The Mediterranean diet faith is struggling on

That eating like a traditional Greek or Southern Italian is good for you is now widely believed. We must not let it upset our faith that mainly Nordic populations such as Iceland, Finland and Australia have the longest lifespans, must we?

The faith has come under heavy attack in the medical journals lately.  In 2011, for instance a Dutchman named Piet van den Brandt found that the diet had some benefit to women but none to men.  Icelandic men should marry Greek women, or something.

That finding doesn't seem to have fazed our dogged Dutchman, however.  He has just found that the diet helps to prevent breast cancer -- but only a minority of cancers in post-menopausal women.  Still a pretty thin finding for him, I would think.

And it may even be true.  A diet that does not bother most people can be bad for some subsets of people. A Southeast Asian diet rich in peanuts can kill some allergic Westerners, for instance.

I should note that the layman's report below overstates the findings.  The connection between diet and ER negative  breast cancer was extremely weak -- to the point of negligibility.  It is certainly not enough to influence anyone's diet.  The connection was statistically significant only by virtue of the large sample size. And the connection between diet and ER positive breast cancer was not even statistically significant. So the layman's summary immediately below is essentially fake news.

Report below plus abstract:

Eating a Mediterranean diet rich in vegetables, nuts, fish and olive oil cuts the risk of getting a deadly form of breast cancer by 40 per cent, a study has found.
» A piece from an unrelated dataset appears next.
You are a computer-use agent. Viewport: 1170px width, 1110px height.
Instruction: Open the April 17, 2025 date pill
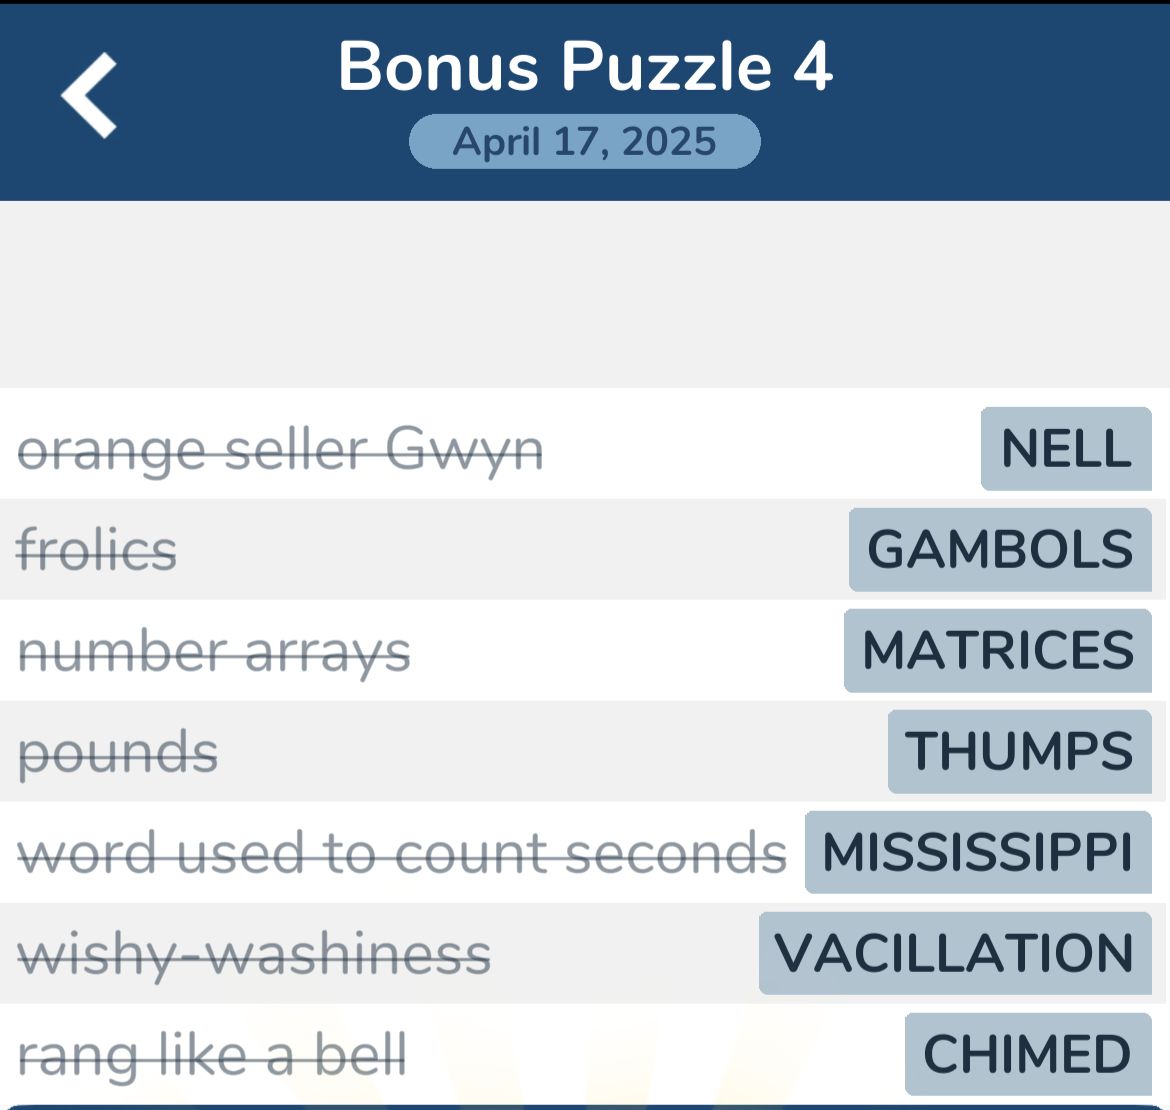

The diet – which keeps white bread, red meat and sweets to a minimum – significantly reduced the likelihood of oestrogen-receptor negative breast cancer in post-menopausal women.
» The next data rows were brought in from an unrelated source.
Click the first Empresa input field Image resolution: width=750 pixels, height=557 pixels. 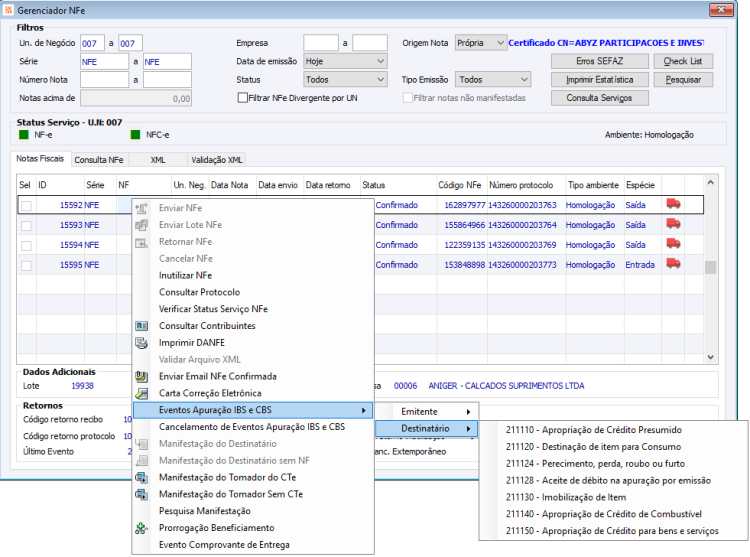pos(321,43)
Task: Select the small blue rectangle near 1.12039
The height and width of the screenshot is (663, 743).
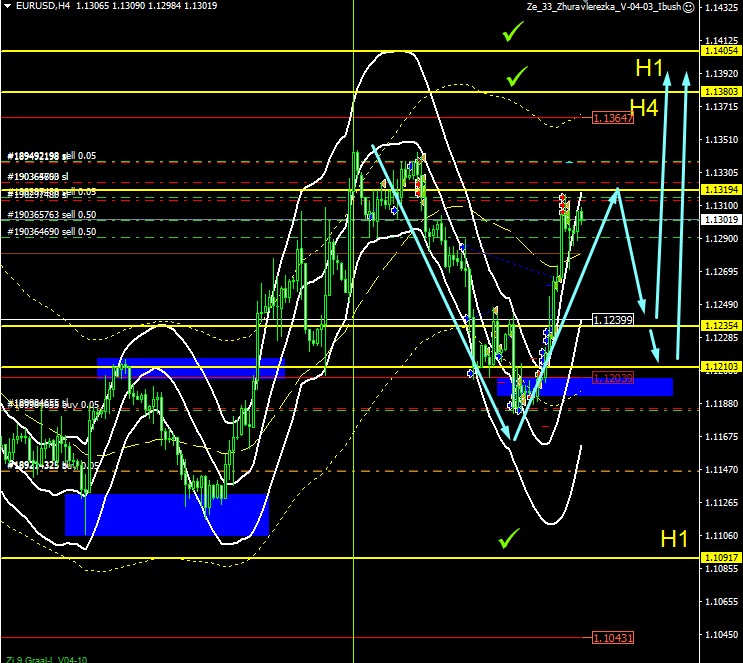Action: tap(584, 386)
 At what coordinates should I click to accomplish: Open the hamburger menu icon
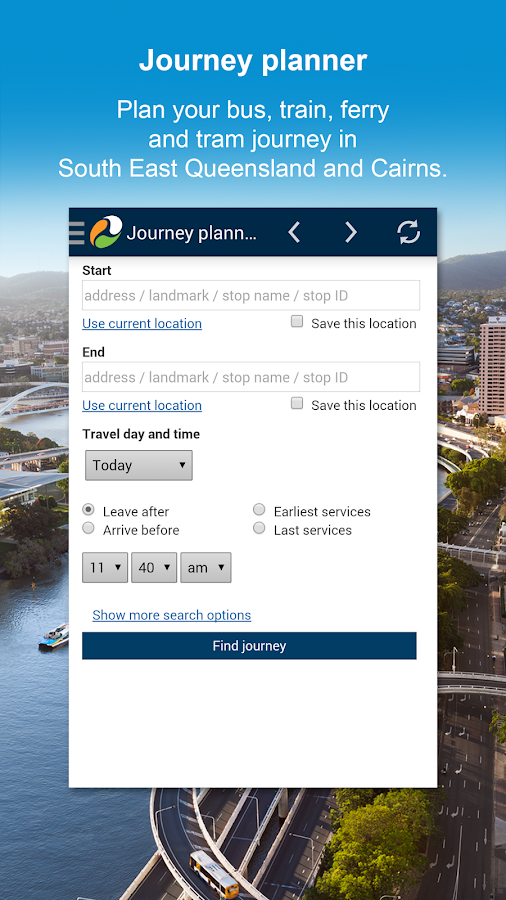[x=77, y=232]
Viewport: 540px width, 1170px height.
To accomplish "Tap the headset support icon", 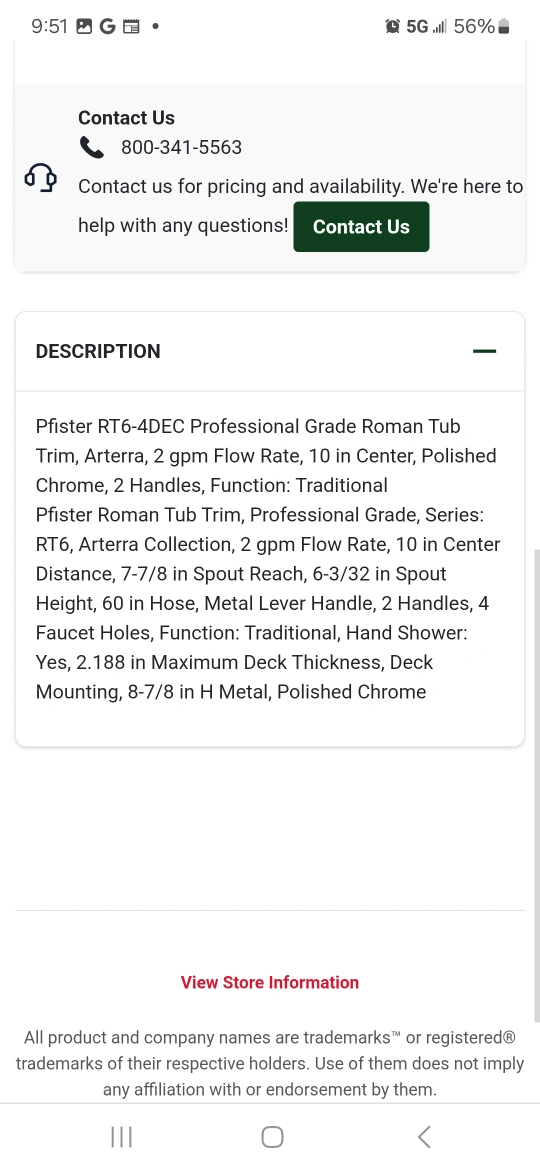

The cancer is more likely to prove fatal than other types. It is often harder to treat than hormone-sensitive cancer. Nearly a third of the 55,000 women in the UK diagnosed with breast cancer each year have this form. Around 11,400 women die from breast cancer in the UK every year.
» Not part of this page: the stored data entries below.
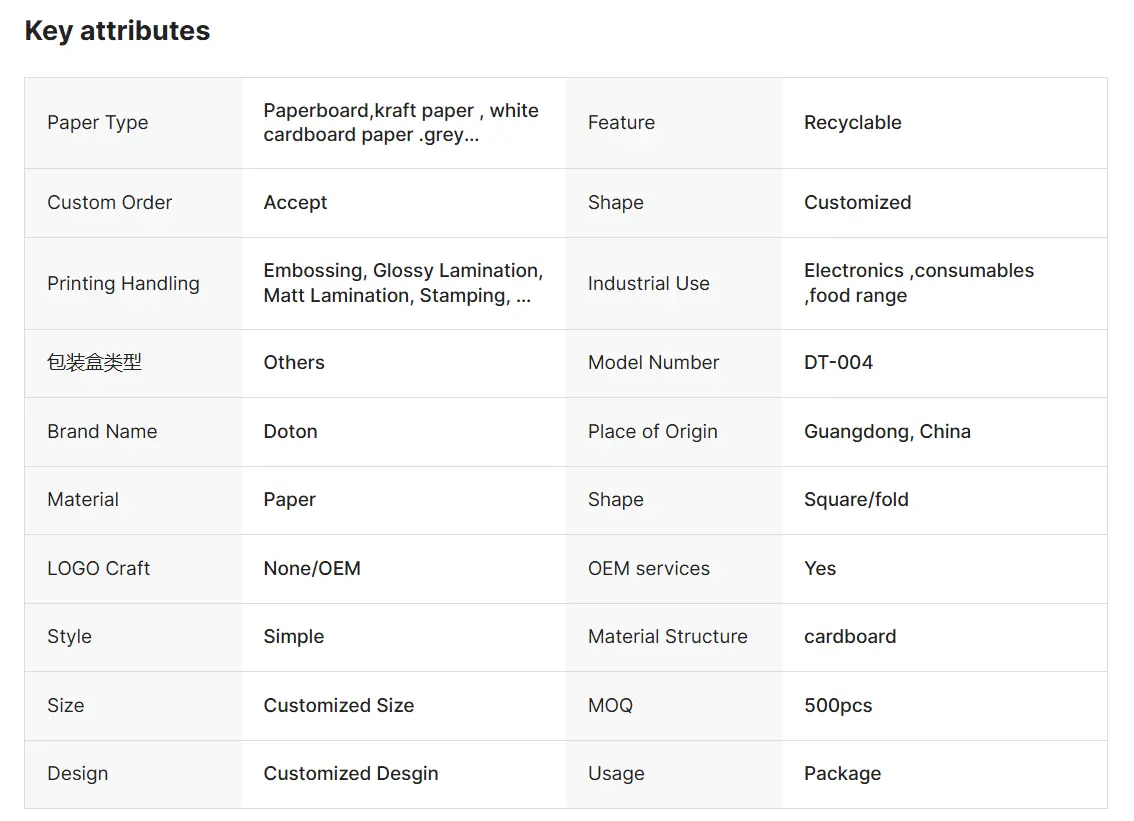Click the Doton brand name value
Screen dimensions: 1134x821
click(290, 432)
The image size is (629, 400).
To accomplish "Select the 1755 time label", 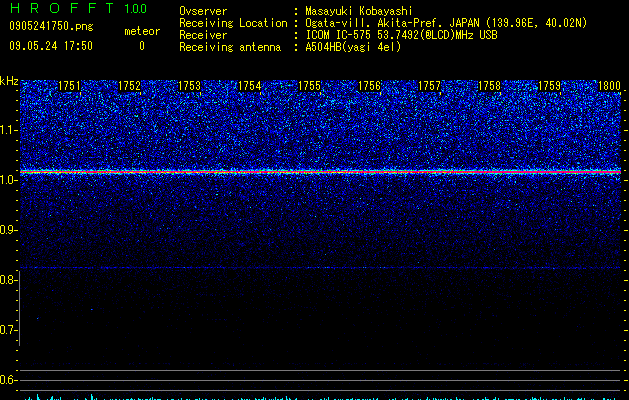I will pyautogui.click(x=310, y=86).
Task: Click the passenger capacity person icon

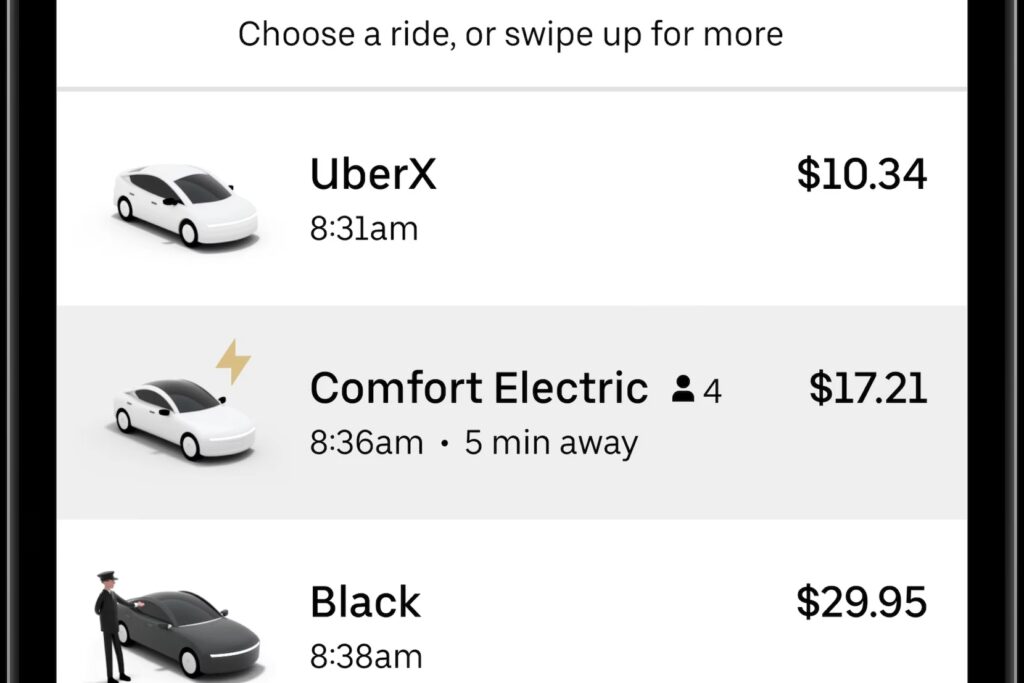Action: coord(683,389)
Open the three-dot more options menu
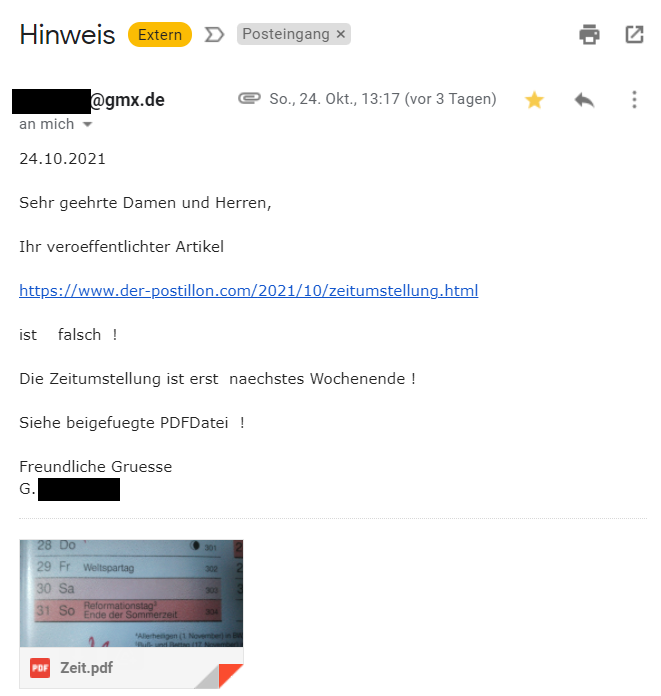The height and width of the screenshot is (696, 661). 634,99
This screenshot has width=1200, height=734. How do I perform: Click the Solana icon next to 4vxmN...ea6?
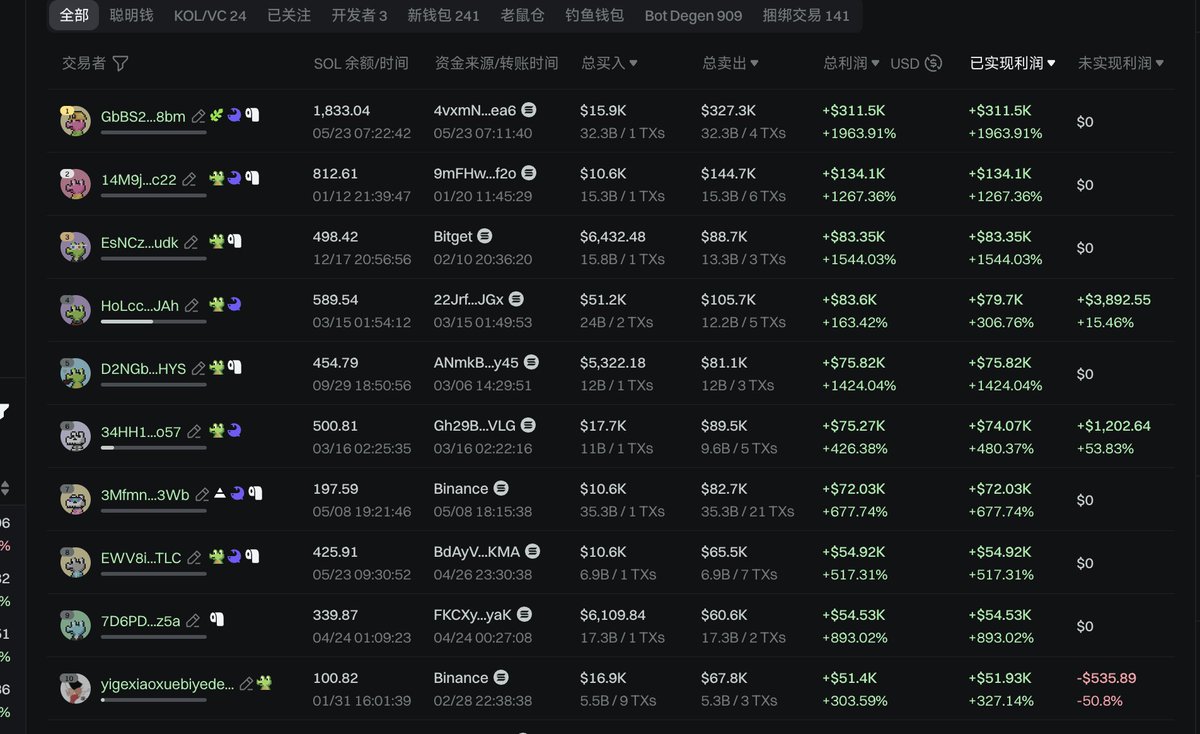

A typical Mediterranean diet includes high intakes of plant-based proteins such as nuts, lentils and beans, whole grains, fish and 'healthy' monounsaturated fats such as olive oil.

Refined sugars and saturated fat are kept to a minimum.

Professor Piet van den Brandt, from Maastricht University in the Netherlands, led the study of 62,000 women over 20 years. He said: 'Our research can help to shine a light on how dietary patterns can affect our cancer risk.

A Mediterranean diet only had a weak non-significant effect on the risk of hormone-sensitive oestrogen-receptor positive breast cancer, the study published in the International Journal of Cancer found


Mediterranean diet adherence and risk of postmenopausal breast cancer: results of a cohort study and meta-analysis

Piet A. van den Brandt et al.


The Mediterranean Diet (MD) has been associated with reduced mortality and risk of cardiovascular diseases, but there is only limited evidence on cancer. We investigated the relationship between adherence to MD and risk of postmenopausal breast cancer (and estrogen/progesterone receptor subtypes, ER/PR). In the Netherlands Cohort Study, 62,573 women aged 55–69 years provided information on dietary and lifestyle habits in 1986. Follow-up for cancer incidence until 2007 (20.3 years) consisted of record linkages with the Netherlands Cancer Registry and the Dutch Pathology Registry PALGA. Adherence to MD was estimated through the alternate Mediterranean Diet Score excluding alcohol. Multivariate case–cohort analyses were based on 2,321 incident breast cancer cases and 1,665 subcohort members with complete data on diet and potential confounders. We also conducted meta-analyses of our results with those of other published cohort studies.

We found a statistically significant inverse association between MD adherence and risk of ER negative (ER−) breast cancer, with a hazard ratio of 0.60 (95% Confidence Interval, 0.39–0.93) for high versus low MD adherence (ptrend = 0.032). MD adherence showed only nonsignificant weak inverse associations with ER positive (ER+) or total breast cancer risk. In meta-analyses, summary HRs for high versus low MD adherence were 0.94 for total postmenopausal breast cancer, 0.98 for ER+, 0.73 for ER− and 0.77 for ER − PR− breast cancer. Our findings support an inverse association between MD adherence and, particularly, receptor negative breast cancer. This may have important implications for prevention because of the poorer prognosis of these breast cancer subtypes.